_ZADANIE DO WYKONANIA_
Przepisz wszystko od wpisu zawierającego "How do I perform: Switch" aż do końca wpisów, zastępując "tab" słowem "panel" i nie zmieniając niczego poza tym. Obrazy pomiń w odpowiedzi.

_DOSTARCZONE WPISY_
------------------------------------------------------------------------

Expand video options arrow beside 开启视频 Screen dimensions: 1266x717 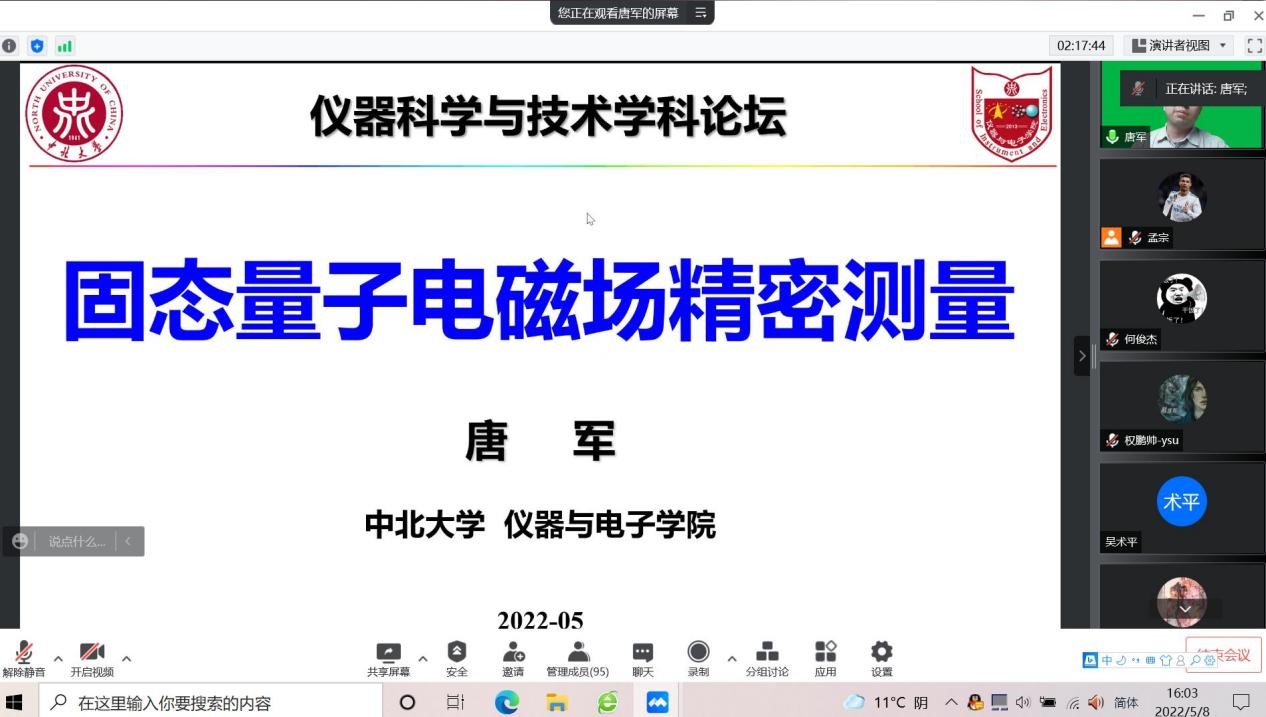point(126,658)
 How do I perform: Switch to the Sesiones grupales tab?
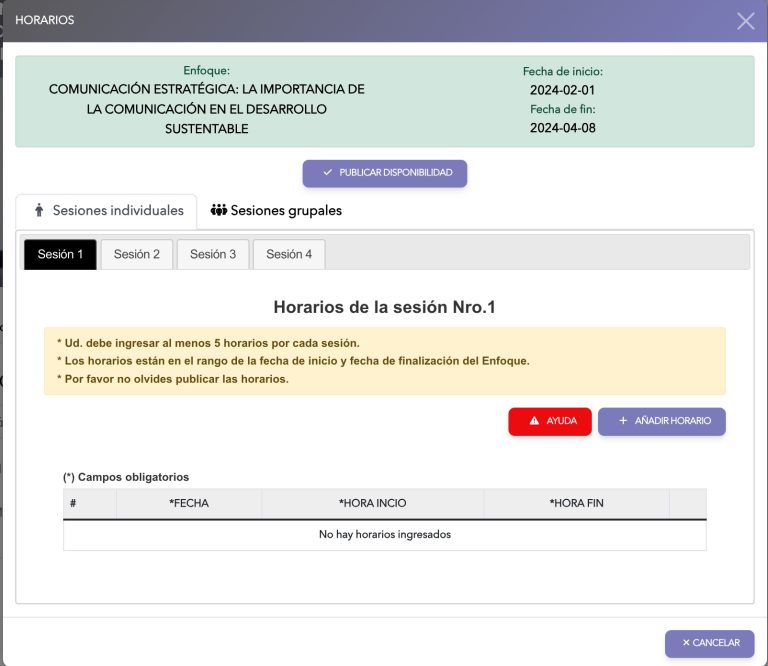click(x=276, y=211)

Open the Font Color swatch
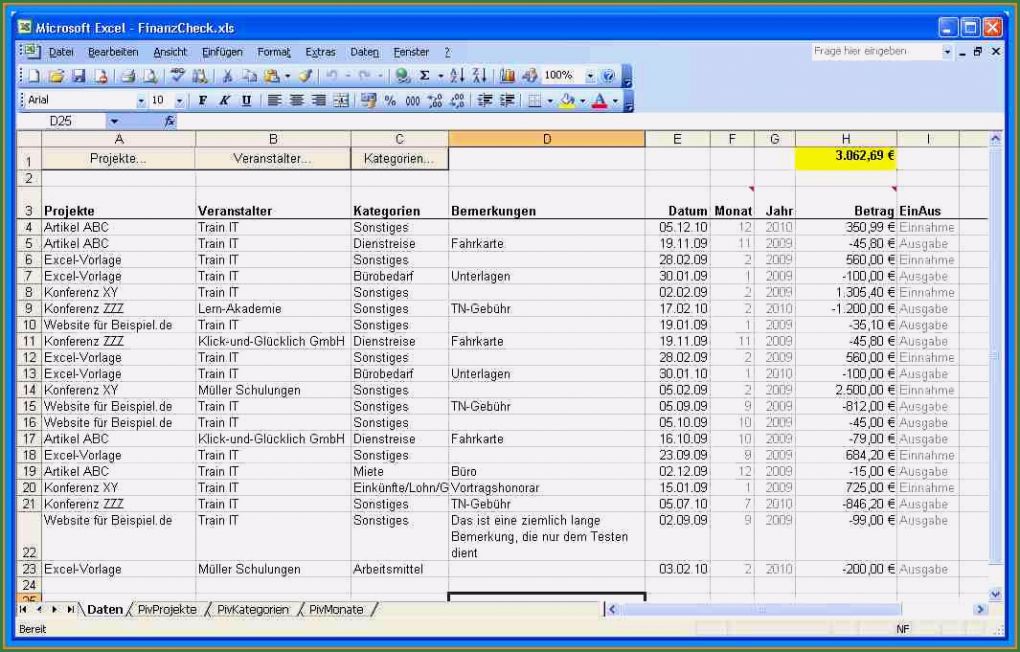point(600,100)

------------------------------------------------------------------------

_ROZWIĄZANIE PISEMNE_
 How do I perform: Switch to the Sesiones grupales panel?
click(x=276, y=211)

Open the Font Color swatch
point(600,100)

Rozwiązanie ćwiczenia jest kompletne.